§ **Problem description**: Without the pictures, restate all of the data below word for word.

§ **Data records**:
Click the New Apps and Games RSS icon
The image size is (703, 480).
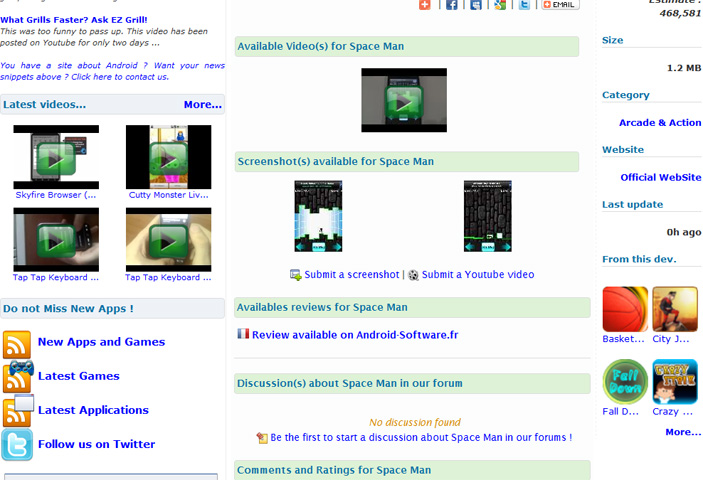tap(17, 344)
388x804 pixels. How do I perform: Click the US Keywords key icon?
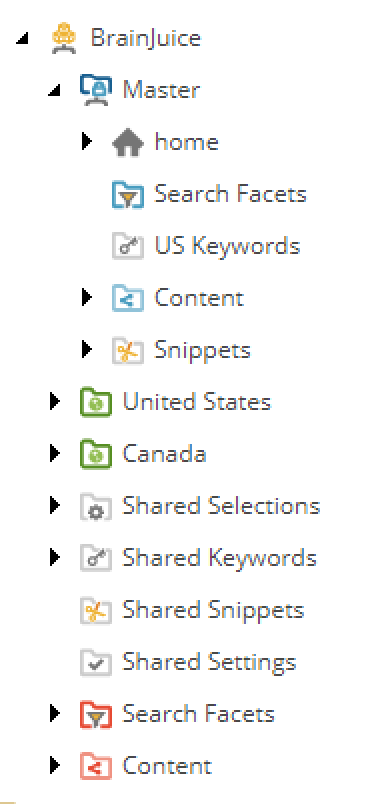[128, 246]
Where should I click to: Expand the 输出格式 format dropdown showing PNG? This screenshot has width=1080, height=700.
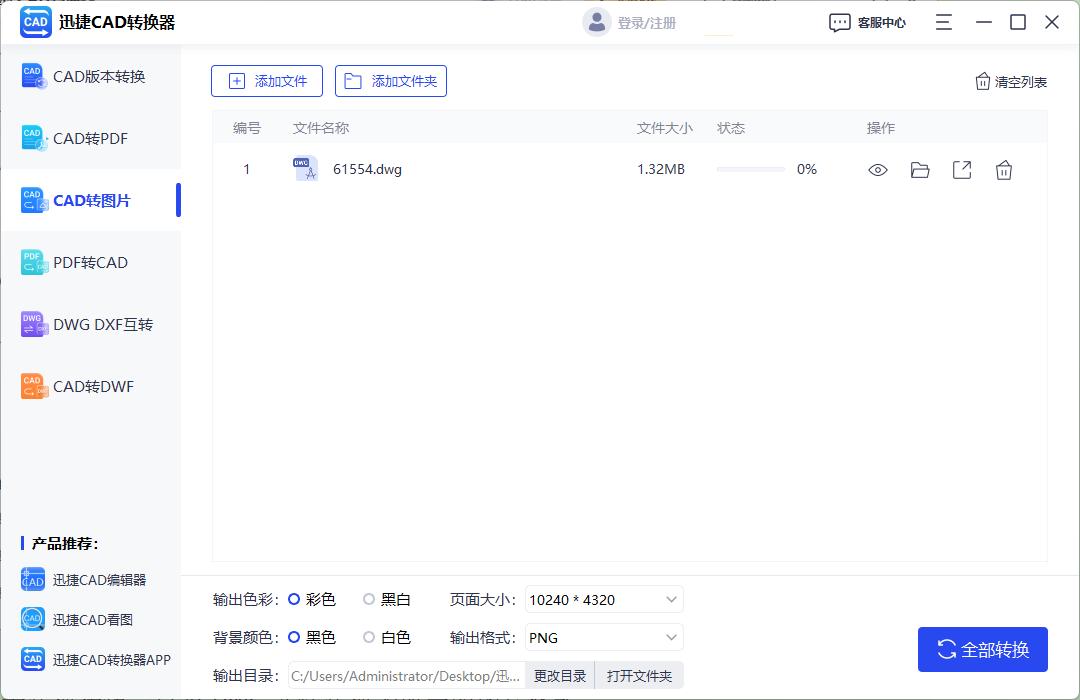click(603, 637)
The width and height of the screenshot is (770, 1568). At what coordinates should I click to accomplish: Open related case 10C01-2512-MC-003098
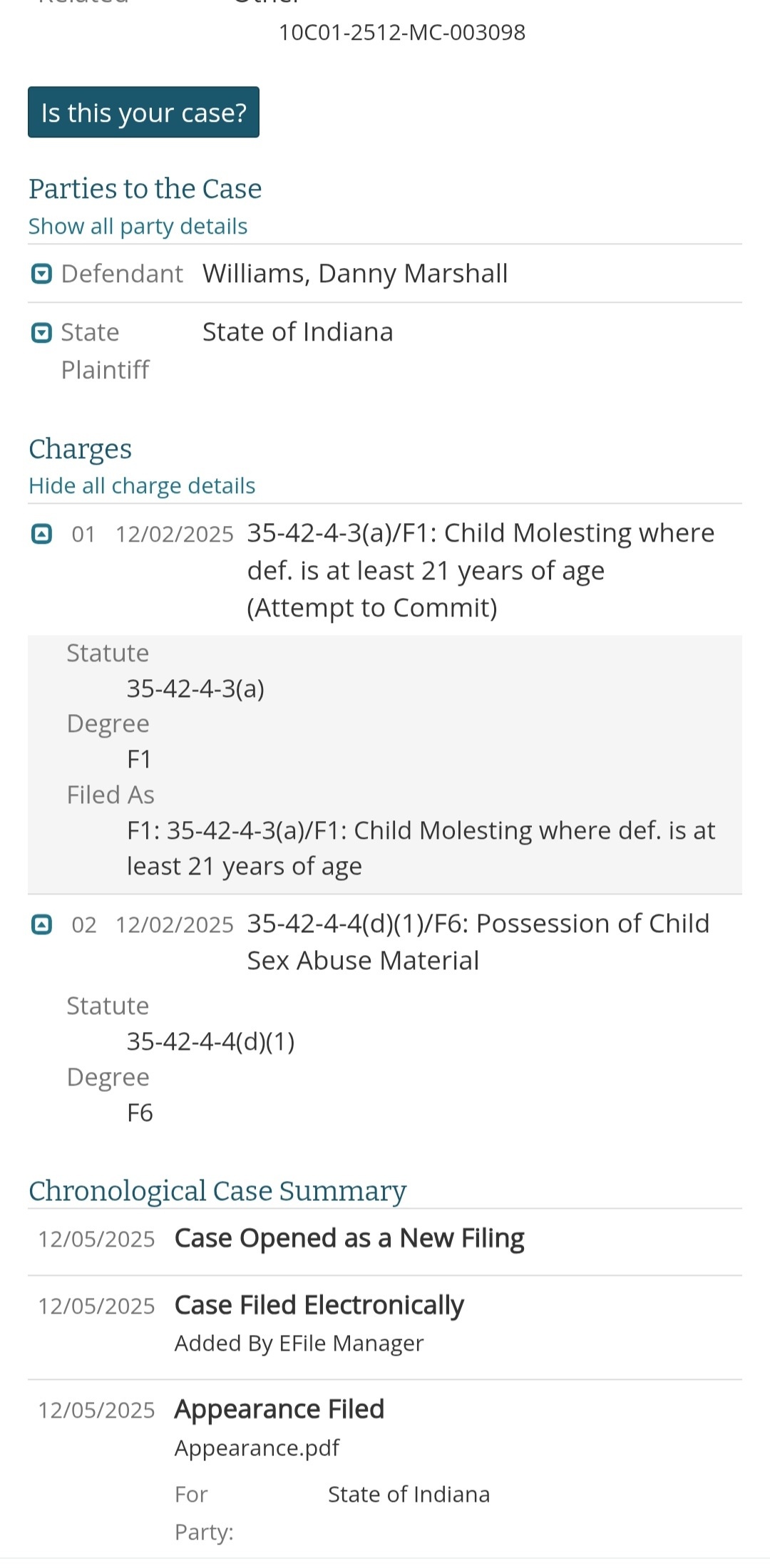401,33
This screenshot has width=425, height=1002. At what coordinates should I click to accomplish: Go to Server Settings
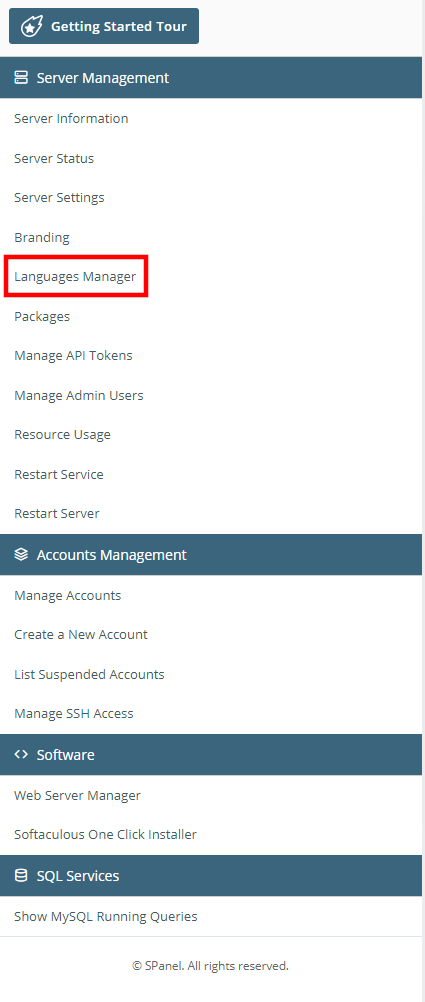coord(59,198)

§ **Answer box**:
Click the New Apps and Games RSS icon
The image size is (703, 480).
tap(17, 344)
388x804 pixels. How do I perform: Click the US Keywords key icon?
[128, 246]
Where should I click to: Expand the 输出格式 format dropdown showing PNG? This screenshot has width=1080, height=700.
click(603, 637)
The width and height of the screenshot is (770, 1568). At what coordinates should I click to accomplish: Open related case 10C01-2512-MC-003098
401,33
This screenshot has width=425, height=1002. At what coordinates should I click to accomplish: Go to Server Settings
coord(59,198)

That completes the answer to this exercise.